Doug Ellin, the creator of the renowned HBO series “Entourage,” visited Drexel Oct. 16 to discuss the show and provide insights as to how he got into the entertainment industry. The Bossone Research Center’s Mitchell Auditorium was filled to capacity with diehard fans and curious spectators who may have never seen a single episode. For over an hour and a half, Ellin captivated the crowd before him with stories and jokes that left all who came satisfied and glad that they went.
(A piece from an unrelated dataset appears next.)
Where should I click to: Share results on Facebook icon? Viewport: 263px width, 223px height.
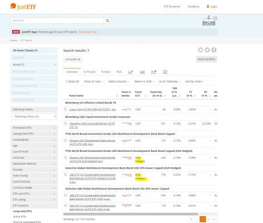point(214,50)
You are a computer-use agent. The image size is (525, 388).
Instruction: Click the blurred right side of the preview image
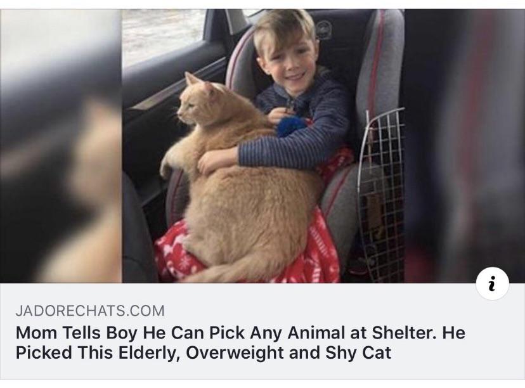464,146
The event opened to a big round of applause as Ellin took the stage. The crowd was then shown a 10-minute segment of an HBO tribute episode to “Entourage.” The special showed how Ellin had a close relationship with the actors who portrayed Turtle, E, Vince and Johnny Drama, as well as original audition tapes of those same actors. After the clip was finished, Karen Curry, the interviewer, questioned Ellin at length regarding how the show got started, casting, and where he got his inspiration for the characters themselves and the outrageous storylines. For instance, after HBO agreed to do the show, Ellin spent two and a half years writing multiple drafts of the pilot episode before HBO liked one enough to begin shooting it. And as for where he got his inspiration, Ellin said that his and executive producer Mark Wahlberg’s friends from high school and his experiences back home provided the ideas behind both the characters and plotlines of each episode.
As the interview continued, Ellin began to open up more about the origins of some of the show’s more remarkable characters and episodes as well as how the show gained such widespread popularity. From the get-go, Ellin said he wanted to cast Jeremy Piven for the role of fast-talking agent Ari Gold. Piven turned out to be a perfect fit for the exuberance and guile that the character had, and he went on to win three Primetime Emmy Awards for Best Supporting Actor in a Comedy Series in his role as Ari. Another unique story is about how Adrian Grenier found himself being cast as the show’s lead character, Vince. As it turns out, Grenier used to be an intern in Wahlberg’s manager’s office and only got into serious acting when that manager, Stephen Levinson, recommended him for the role of Vince on “Entourage.”
Later on in the discussion, Ellin pondered about how “Entourage” turned out as popular as it did. The main theory that he posed was that everyone could relate to at least one of the members of the “entourage.” Most people could look through their group of friends and just say, “Well, he’s definitely our Turtle” or “He’s got a little Johnny Drama in him,” because viewers could connect so easily with the people they saw on television.
The second half of Ellin’s visit was spent doing a lively question-and-answer segment. Dozens of people raised their hands in hopes of getting to ask Ellin a question, but only 15 or so were lucky enough to be chosen. Questions ranged from what his current favorite TV shows are (“Breaking Bad,” “Homeland” and “Mad Men”) to how Bob Saget and Gary Busey are in person (Saget is a nice guy, Busey is a little eccentric), and finally what it was like to be on the set the day the series finale was shot (extremely emotional). Ellin talked about how he started out working in the mailroom of a production company and got noticed by a major executive while doing stand-up comedy, thus leading to his big break into film and writing.
Ellin’s closing statement told students that if they want to break into the entertainment industry they should have some skills and make sure that they are doing what they love. Ellin himself seemed to be enjoying where he ended up as he was swarmed by adoring fans with memorabilia in hand after the event ended.
The Kal and Lucille Rudman Institute for Entertainment Industry Studies hosted the event.